## BEGIN Article

Supplies And Stuff
Please: These tips are original and exclusive to OPW Mall.
Feel free to use them for your personal embroidering and quilting
needs, however, it is strictly prohibited to publish them without
The supply types are listed
Wonder Tape is a water-soluble, two-sided fusible web tape that
holds almost any fabric to another fabric - or even to a notion.
Try it as a replacement for those pins if you're still pin basting
the items that can't be hooped. It is also simple and fast to use
when installing zippers or finishing hems during garment
construction. Don't forget to experiment with new uses for your
notions as much as you experiment with your software.
Are you trying to find more time for your sewing? Sometimes all
you need is the right notion to get the time you need. Experiment
with water-soluble thread or fusible web tape. These are both
great basting options that can really save you time. Once your
project is done, these simply wash away.
A design doesn't have to show crystals on it to be compatible with
working them into your own project. Even sand, flip-flops or
beach pails could use a little bling with the help of your hot fix
wand. Mark out a simple outline behind your stitch-out (in
dots) and use the crystals to make a great, sparkling frame.
- **Fabric Markers** There are many different type
of fabric marking pens available today. Always test your
marking pen on the fabric that you are using prior to marking the
actual stitchout. For fabric that cannot be washed or wet,
try iron off markers.
- **Spray Adhesive**. This is commonly used with
appliqués, delicate fabrics, or fabrics that can be damaged when
hooping. This is not a stabilizer. It is used over tear away or
water dissolvable films. The spray facilitates the attachment of
the fabric to the stabilizer. It widely used with success but it
can leave residues of the adhesive on the hoop and needles.
Remember to change your needle in your machine to the correct
fabric. This can make a big difference on your stitchout.
As a general rule, a smaller needle is for lighter or more
delicate fabrics. A larger needle is for heavier or sturdier
fabrics. Always use
a ball-point needle on kit fabrics to avoid “runs”
around the embroidery.

## END Article

§ **Aim**: Copy out the embroidery tips again, starting at the words "Feel free to" and stopping after "to a notion.". Substitute "Basting Tape" for "Wonder Tape".

## BEGIN Information shown

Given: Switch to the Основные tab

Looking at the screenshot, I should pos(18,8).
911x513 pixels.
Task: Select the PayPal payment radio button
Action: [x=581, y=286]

## END Information shown

§ **The output**:
Feel free to use them for your personal embroidering and quilting
needs, however, it is strictly prohibited to publish them without
The supply types are listed
Basting Tape is a water-soluble, two-sided fusible web tape that
holds almost any fabric to another fabric - or even to a notion.